Canada should formally request that the United States transfer a Canadian citizen at Guantanamo, who was arrested when he was 15, to a court that meets juvenile justice and fair trial standards or repatriate him to Canada for rehabilitation, Human Rights Watch, Amnesty International, the Coalition to Stop the Use of Child Soldiers, and Human Rights First said today in a joint letter to Canadian Prime Minister Stephen Harper.

On February 4, a military commission at Guantanamo Bay will consider whether the United States may proceed in prosecuting Omar Khadr for war crimes and other offenses in Afghanistan in 2002. If the proceedings go forward, Khadr, now 21, will become the first person in recent years to be tried by a western nation for alleged war crimes committed as a child.

“Canada has turned a blind eye to the United States’ mistreatment of its citizen,” said Jennifer Daskal, senior counterterrorism counsel for Human Rights Watch. “Canada’s inaction on Khadr’s case stands in stark contrast to its past leadership on behalf of children affected by armed conflict.”

US forces captured Khadr after a firefight in Afghanistan in July 2002. He has been charged with murder for allegedly throwing a grenade that killed a US soldier, as well as attempted murder, conspiracy, providing material support for terrorism, and spying. Khadr has been detained at Guantanamo Bay since November 2002, where he has alleged that he was subjected to abusive interrogations and prolonged solitary confinement. He said he was shackled in painful positions, threatened with rape, and used as a “human mop” after he urinated on the floor during an interrogation session.

International juvenile justice standards allow for juveniles to be detained only as a last resort and require prompt determination of juvenile cases. In addition, treaties binding on the United States oblige governments to provide for the rehabilitation of former child soldiers within their jurisdiction.

Khadr, however, was detained for more than two years before he was provided access to an attorney, and for more than three years before he was charged before the initial military commissions at Guantanamo established in 2001. While other children detained at Guantanamo were given special housing and education, and eventually released to rehabilitation programs in Afghanistan, Khadr has been housed with adult detainees and denied access to education or other rehabilitation assistance.

“Throughout his detention, the US has refused to acknowledge Khadr’s special status as a juvenile,” said Daskal. “Before the US compounds these violations by prosecuting Khadr before an unfair military tribunal, Canada should intervene.”

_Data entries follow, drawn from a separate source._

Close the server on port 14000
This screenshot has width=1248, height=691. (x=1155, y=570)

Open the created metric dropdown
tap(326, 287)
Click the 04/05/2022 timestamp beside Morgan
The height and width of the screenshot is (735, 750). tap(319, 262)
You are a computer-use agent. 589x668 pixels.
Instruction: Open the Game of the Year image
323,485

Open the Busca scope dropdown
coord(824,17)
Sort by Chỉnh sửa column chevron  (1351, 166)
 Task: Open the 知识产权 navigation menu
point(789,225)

The organizations note that Canada is the only Western nation that has not called for all of its citizens held in Guantanamo to be returned home.

Canada has long been in the forefront of international efforts to end the use of child soldiers. It was the first country to ratify the Optional Protocol to the Convention on the Rights of the Child on the Involvement of Children in Armed Conflict and in 2000 hosted an international conference on war-affected children.

“At this point, Khadr has spent more than a quarter of his life at Guantanamo,” said Daskal. “What is Canada waiting for?”